Campo Grande, 17 de abril de 2024
José Serra foi um dos ex-ministros do governo de FHC absolvidos pelo STF
A revogação da modalidade culposa do ato de improbidade administrativa, promovida pela Lei 14.230/2021, não retroage. Isso não significa, no entanto, que é possível aplicar a norma antiga a casos anteriores à mudança legislativa, mas cuja responsabilização judicial ainda não foi finalizada.
Esse entendimento é da 1ª Turma do Supremo Tribunal Federal, que extinguiu, em julgamento encerrado última na sexta-feira (12/4), duas ações contra ex-ministros do governo Fernando Henrique Cardoso, além de ex-presidentes e diretores do Banco Central.
As ações foram ajuizadas contra José Serra (Planejamento, Orçamento e Gestão), Pedro Malan (Fazenda) e Pedro Parente (Casa Civil).
A decisão foi tomada em questão de ordem levantada na Reclamação 2.186. O caso foi analisado virtualmente pela 1ª Turma entre os dias 5 e 12 deste mês.
Prevaleceu, por unanimidade, o voto do ministro Alexandre de Moraes, para quem não é possível aplicar dispositivos da versão anterior da Lei de Improbidade Administrativa nos casos em que ainda não há sentença.
As ações questionavam assistência financeira no valor de R$ 2,9 bilhões oferecida pelo Banco Central ao Banco Econômico S.A., em dezembro de 1994, assim como outros atos decorrentes da criação, pelo Conselho Monetário Nacional (CMN), do Programa de Estímulo à Reestruturação e ao Fortalecimento do Sistema Financeiro Nacional (Proer).
Na primeira ação, o MPF pedia a condenação dos ex-ministros ao ressarcimento ao erário das verbas alocadas para pagamento de correntistas de bancos que sofreram intervenção na gestão deles (Econômico e Bamerindus), bem como à perda dos direitos políticos.
A segunda ação envolvia, além de Malan e Serra, Pedro Parente, no período em que foi ministro interino da Fazenda, também os ex-presidentes do Banco Central Gustavo Loyola, Francisco Lopes e Gustavo Franco, e ex-diretores do BC.
Os atos de improbidade teriam ocorrido na modalidade culposa, tal como permitia a LIA de 1992, em vigor quando houve a acusação.
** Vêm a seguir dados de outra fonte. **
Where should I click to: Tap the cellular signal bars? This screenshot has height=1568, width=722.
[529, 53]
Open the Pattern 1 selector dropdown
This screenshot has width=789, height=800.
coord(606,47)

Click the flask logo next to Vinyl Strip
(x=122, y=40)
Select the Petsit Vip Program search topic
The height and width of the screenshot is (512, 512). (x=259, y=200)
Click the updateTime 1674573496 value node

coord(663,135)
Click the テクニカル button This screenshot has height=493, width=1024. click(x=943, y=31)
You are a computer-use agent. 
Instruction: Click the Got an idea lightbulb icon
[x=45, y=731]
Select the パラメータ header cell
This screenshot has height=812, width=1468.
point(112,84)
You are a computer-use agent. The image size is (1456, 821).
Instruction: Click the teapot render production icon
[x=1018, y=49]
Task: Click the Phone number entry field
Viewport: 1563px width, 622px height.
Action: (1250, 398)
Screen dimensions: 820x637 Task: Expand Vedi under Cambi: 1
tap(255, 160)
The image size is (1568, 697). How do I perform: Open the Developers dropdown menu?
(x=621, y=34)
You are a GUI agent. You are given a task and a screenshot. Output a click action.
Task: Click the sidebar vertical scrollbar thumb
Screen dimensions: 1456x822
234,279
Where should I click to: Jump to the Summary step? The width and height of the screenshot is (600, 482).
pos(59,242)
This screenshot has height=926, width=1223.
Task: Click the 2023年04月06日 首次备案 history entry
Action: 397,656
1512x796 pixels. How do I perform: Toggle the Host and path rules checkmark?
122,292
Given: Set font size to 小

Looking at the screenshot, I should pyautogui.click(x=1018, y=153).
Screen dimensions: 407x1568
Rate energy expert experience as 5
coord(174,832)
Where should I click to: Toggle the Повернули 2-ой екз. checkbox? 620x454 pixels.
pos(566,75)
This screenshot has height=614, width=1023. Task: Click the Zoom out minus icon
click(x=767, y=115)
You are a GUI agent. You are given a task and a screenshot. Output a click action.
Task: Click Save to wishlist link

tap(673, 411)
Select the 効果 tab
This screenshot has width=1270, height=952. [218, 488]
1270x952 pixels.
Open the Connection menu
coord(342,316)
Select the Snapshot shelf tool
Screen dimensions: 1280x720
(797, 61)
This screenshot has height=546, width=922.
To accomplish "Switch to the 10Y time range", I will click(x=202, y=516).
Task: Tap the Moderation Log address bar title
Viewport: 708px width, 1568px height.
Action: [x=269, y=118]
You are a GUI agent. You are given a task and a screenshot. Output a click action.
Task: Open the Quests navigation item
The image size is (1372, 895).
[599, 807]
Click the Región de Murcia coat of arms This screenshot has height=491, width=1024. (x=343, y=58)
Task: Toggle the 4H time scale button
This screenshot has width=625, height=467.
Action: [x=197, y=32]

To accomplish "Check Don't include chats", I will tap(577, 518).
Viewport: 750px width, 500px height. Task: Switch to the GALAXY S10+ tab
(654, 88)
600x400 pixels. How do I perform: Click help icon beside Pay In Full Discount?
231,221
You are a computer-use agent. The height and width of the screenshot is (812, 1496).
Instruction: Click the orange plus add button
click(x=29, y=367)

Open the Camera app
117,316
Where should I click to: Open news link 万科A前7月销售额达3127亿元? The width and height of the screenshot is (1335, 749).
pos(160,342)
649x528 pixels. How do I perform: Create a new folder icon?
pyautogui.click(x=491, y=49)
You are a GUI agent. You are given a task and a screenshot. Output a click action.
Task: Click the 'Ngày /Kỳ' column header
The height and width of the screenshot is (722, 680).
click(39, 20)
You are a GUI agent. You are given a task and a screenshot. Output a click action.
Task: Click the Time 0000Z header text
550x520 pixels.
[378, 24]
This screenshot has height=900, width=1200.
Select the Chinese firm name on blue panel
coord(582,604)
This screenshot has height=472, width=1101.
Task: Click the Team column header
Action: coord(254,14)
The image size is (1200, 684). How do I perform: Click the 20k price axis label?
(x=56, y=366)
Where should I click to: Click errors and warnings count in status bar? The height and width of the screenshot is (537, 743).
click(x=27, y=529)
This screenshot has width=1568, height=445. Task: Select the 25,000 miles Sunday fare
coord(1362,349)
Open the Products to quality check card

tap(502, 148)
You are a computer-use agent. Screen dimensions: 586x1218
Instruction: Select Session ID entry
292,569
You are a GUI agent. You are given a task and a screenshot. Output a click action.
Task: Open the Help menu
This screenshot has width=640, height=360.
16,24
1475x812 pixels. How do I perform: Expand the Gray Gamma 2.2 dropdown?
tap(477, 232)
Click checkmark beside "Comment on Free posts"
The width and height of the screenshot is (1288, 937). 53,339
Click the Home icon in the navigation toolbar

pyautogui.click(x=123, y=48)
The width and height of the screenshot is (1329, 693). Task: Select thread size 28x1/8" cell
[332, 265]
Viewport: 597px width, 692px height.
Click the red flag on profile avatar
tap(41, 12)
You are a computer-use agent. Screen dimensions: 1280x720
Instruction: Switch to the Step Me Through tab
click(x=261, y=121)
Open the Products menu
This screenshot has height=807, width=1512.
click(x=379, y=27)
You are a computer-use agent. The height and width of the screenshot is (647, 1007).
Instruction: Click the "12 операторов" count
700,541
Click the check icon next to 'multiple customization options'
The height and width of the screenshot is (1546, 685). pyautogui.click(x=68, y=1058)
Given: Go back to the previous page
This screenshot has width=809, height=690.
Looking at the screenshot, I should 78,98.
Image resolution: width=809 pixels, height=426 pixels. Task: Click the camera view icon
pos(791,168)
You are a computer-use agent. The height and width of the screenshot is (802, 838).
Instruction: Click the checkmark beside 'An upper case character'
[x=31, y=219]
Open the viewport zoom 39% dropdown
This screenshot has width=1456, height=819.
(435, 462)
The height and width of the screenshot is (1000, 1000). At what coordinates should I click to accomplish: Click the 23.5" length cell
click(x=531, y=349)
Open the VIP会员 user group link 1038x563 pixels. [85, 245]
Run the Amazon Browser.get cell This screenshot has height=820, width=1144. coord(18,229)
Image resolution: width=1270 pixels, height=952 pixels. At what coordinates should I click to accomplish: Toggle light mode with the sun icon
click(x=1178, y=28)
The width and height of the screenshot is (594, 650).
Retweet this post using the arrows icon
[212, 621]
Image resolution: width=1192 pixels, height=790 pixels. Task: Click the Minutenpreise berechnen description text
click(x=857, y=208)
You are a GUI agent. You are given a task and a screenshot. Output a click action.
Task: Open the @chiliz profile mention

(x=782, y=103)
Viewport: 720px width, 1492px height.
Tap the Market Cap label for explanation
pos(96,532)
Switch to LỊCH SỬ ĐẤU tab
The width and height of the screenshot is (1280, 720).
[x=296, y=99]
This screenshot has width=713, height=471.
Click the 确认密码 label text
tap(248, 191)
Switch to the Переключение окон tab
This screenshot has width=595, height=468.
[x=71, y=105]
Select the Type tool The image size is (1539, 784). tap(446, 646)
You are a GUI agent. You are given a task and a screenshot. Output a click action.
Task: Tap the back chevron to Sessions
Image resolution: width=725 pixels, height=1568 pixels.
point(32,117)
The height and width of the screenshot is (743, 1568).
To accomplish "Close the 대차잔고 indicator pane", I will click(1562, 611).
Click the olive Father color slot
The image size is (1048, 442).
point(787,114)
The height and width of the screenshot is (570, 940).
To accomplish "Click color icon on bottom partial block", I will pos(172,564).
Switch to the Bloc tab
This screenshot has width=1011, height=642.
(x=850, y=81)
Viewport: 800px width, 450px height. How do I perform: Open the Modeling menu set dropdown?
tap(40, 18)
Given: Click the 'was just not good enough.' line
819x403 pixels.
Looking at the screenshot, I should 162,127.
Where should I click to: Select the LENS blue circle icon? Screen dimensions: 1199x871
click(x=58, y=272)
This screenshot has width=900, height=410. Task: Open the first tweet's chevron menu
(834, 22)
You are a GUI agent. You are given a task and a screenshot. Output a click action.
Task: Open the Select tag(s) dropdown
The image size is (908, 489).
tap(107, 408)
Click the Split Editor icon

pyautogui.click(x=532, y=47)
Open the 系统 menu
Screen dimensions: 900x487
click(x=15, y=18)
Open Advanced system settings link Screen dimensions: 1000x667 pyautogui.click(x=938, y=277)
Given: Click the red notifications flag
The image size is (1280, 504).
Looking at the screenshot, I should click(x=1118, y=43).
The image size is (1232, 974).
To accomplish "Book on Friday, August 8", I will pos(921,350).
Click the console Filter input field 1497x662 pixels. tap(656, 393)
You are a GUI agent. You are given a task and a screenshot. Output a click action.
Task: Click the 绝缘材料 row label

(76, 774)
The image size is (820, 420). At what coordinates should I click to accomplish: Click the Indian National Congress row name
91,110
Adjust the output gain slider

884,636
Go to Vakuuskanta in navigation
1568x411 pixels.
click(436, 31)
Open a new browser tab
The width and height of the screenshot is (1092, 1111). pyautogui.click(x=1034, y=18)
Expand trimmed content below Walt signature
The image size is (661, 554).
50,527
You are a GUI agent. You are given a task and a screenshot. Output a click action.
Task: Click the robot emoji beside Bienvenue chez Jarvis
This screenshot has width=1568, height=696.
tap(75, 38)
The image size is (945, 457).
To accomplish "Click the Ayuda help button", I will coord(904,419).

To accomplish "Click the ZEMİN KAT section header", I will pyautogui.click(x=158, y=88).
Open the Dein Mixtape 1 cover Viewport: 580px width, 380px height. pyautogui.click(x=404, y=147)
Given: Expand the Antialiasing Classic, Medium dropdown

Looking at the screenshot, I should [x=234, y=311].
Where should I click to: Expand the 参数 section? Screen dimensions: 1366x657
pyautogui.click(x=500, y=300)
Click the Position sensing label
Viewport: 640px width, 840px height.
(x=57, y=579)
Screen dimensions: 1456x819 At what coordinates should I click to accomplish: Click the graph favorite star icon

A nova lei, de 2021, no entanto, só prevê a ocorrência do ato de improbidade na modalidade dolosa.
Voto
Segundo Alexandre, se por um lado não é possível retroagir a previsão que revogou a modalidade culposa do ato de improbidade, prevista na lei de 2021, por outro não se pode condenar com base na norma anterior, que admitia a modalidade culposa.
“Isso ocorre pelo mesmo princípio do tempus regit actum, ou seja, tendo sido revogado o ato de improbidade administrativa culposo antes do trânsito em julgado da decisão condenatória; não é possível a continuidade de uma investigação, de uma ação de improbidade ou mesmo de uma sentença condenatória com base em uma conduta não mais tipificada legalmente, por ter sido revogada”, disse o ministro.
De acordo com o ministro, a revogação prevista na lei de 2021 não trouxe qualquer previsão de “anistia geral” em favor das pessoas que foram condenadas pela forma culposa prevista na norma anterior, de 1992.
Para ele, o princípio da retroatividade da lei penal, consagrado na Constituição, não tem aplicação automática para a responsabilidade por atos ilícitos civis de improbidade administrativa, por ausência de previsão legal.
No entanto, entendeu ele, havendo revogação expressa da norma que previa a improbidade culposa, mas sem que no caso haja sentença transitada em julgado, “incide a aplicação dos princípios da não extra-atividade da lei”.
“Sem que o fato tenha sido objeto de sentença transitada em julgado, incide o princípio acima mencionado, impedindo-se a continuidade de processos iniciados a partir da imputação da figura culposa da improbidade. Há, assim, um esvaziamento normativo da imputação nas ações de origem, impedindo sua continuidade”, conclui.
Alexandre foi acompanhado pelos ministros Flávio Dino, Cristiano Zanin, Luiz Fux e Cármen Lúcia.